Interview von Stephanie Schwaderer

Mit Beifallsstürmen ist am Sonntagabend der dritte "Ickinger Frühling" ausgeklungen - ein hochkarätig besetztes Streichquartett-Festival, für das der Verein Klangwelt Klassik verantwortlich zeichnet. Vorstandsmitglied Birgitta Bohn ist ganz in das Programm eingetaucht.

SZ: Fünf Konzerte in zwei Tagen - haben Sie sich schon erholt?

Birgitta Bohn: Halbwegs. Anders gesagt: Ich bin noch immer voller Eindrücke, mein Kopf ist voller Musik. Das Wochenende war anstrengend, aber beglückend.

Gab es einen Punkt, an dem Sie dachten: Jetzt reicht's?

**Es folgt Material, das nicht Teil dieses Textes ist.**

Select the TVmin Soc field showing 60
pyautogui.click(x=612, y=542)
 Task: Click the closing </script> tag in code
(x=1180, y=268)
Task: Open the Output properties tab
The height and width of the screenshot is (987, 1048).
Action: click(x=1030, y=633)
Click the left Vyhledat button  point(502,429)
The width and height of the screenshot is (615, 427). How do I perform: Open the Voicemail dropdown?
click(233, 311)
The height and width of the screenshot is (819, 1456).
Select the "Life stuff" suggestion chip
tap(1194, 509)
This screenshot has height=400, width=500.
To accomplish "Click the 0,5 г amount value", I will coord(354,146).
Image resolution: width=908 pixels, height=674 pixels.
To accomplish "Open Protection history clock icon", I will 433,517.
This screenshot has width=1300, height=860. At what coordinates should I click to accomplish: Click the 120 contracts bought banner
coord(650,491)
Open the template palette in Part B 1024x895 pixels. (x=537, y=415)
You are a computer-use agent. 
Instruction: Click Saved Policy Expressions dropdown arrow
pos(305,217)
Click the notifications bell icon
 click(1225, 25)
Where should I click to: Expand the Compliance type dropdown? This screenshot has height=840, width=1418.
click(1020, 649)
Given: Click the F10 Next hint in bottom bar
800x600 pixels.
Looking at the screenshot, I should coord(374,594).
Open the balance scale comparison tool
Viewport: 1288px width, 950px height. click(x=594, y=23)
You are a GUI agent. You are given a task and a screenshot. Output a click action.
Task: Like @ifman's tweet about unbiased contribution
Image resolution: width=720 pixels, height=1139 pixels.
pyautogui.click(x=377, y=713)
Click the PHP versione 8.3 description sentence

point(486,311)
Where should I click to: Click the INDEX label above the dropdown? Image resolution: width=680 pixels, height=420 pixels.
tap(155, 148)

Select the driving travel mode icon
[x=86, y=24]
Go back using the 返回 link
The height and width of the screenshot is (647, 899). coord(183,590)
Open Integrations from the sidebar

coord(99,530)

Den hatte ich am Sonntag nach dem Mittagessen. Das Vormittagskonzert mit dem Doric String Quartet aus London war so intensiv gewesen, dass ich das Gefühl hatte, jetzt eigentlich nichts mehr hören zu wollen. Aber dann gab es eine längere Mittagspause, in der man sich mit den Künstlern unterhalten konnte - das ist ja eine Besonderheit beim Ickinger Frühling - und auch da war wieder diese Begeisterung zu spüren, mit der alle bei der Sache sind. Sonst verschwinden die Musiker ja oft sofort nach einem Auftritt. An diesem Wochenende haben sie sich gegenseitig zugehört und es genossen, sich auszutauschen auszutauschen und sogar miteinander zu spielen.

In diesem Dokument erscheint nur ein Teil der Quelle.